Saturday, 21 March 2009

The Shack

It has been fairly well documented that I will read more or less anything with words on, but even I have my off-limits material, and they fall into 2 categories:

1) The Christian novel. Virtually always twee, simplistic and generally crap, the Christian novel is to literature what fizzy cola bottles are to gourmet cuisine. The storyline is generally as follows:
Family of people who are all good church-goers apart from one wayward son who gets in with a bad crowd and begins to drink and say things like 'damn'. Much hand-wringing ensues. Wayward son goes off to seek fortune and ends up destitute; he comes upon a church, repents and turns nice. Previous friends of wayward son (who abandoned him in his hour of need, thus proving that only Jesus is your true friend) come to a bad end, while wayward son marries impossibly nice local girl who always thought he had a good side.
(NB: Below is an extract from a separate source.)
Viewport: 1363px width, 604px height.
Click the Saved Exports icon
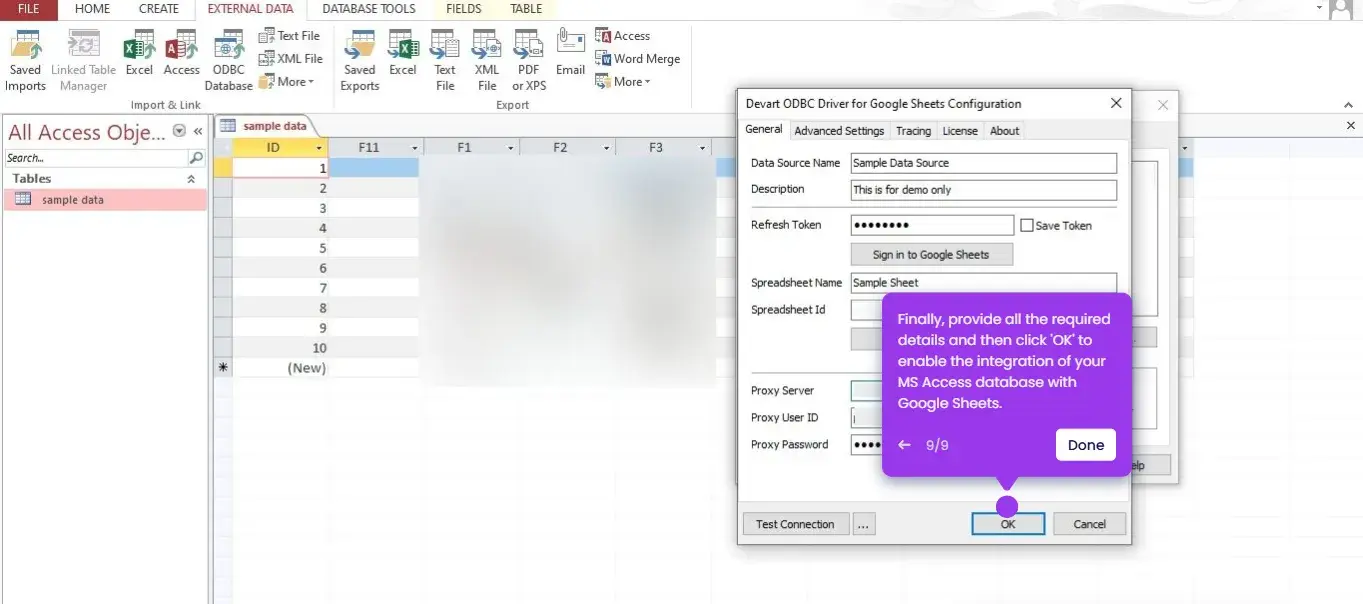[359, 60]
They raise their own cute little family (this allows the same story to be repeated with the new family in the next book in the series, ad infinitum, although at some point Grandpa dies).

2) Everything that other Christians rave about. Examples have included The Purpose-Driven Church, The Da Vinci Code, and anything to do with Nooma (There. I said it. I don't like Nooma).
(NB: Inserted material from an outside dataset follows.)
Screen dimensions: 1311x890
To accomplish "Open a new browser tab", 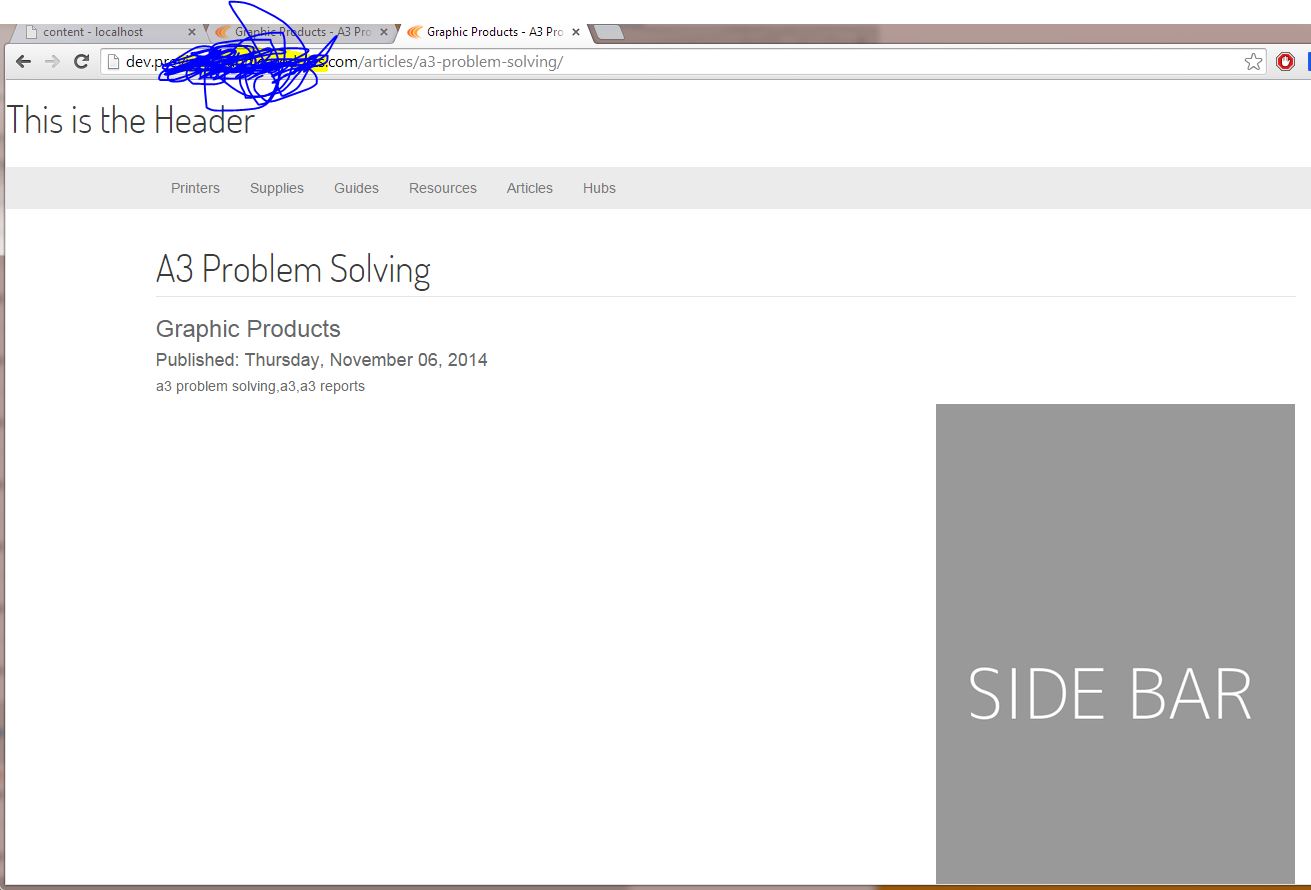I will coord(609,33).
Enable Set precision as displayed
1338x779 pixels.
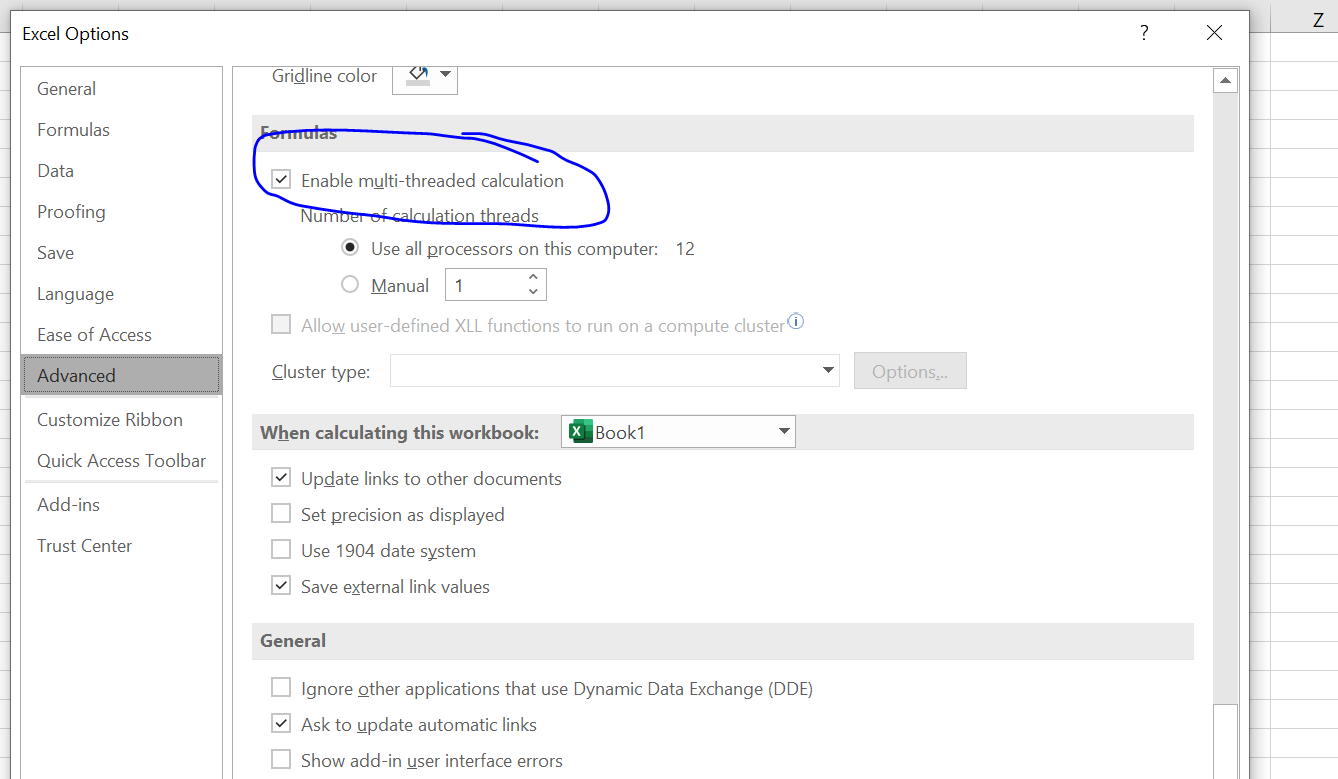click(281, 513)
So it was with a certain amount of trepidation that I picked up 'The Shack', a recently-published Christian novel that lots of other Christians have raved about. I had been given it by a good friend, but nevertheless spent several minutes thinking up ways in which to pretend I had liked it despite hating it, even before picking it up.

And it is not a well-written book. The dialogue is clunky and the characters are fairly 2D... the plot is bizarre (though necessarily, so that's ok) and the ends are tied up so nicely that you can all but see the literary pink bows.

So really, I should have hated and despised it. But somehow I didn't. The only vaguely rational explanation I can come up with is that it appealed to some sort of inner child who likes her stories simple and unchaotic; perhaps we can blame it on the economic downturn, the local shootings and riots, and my own predisposition to misery, coming together to create a longing for nice. But whatever it was, I quite enjoyed it, and a couple of times it even inspired me to pray (in a good way, not in a 'Oh please, let this book end soon' way), and you can't say much fairer than that.

So maybe I should give Rick Warren another chance...


bresker said...

Would a Christian novel include something like Black Narcissus or Quo Vadis? Or does it have to have a 'message'?

whynotsmile said...

To be a popular Christian novel, it has to have the plot as outlined above. Allegory is wasted.

I don't know either of the books you said, so you'll need to provide plot summaries and samples of dialogue before I can make a decision.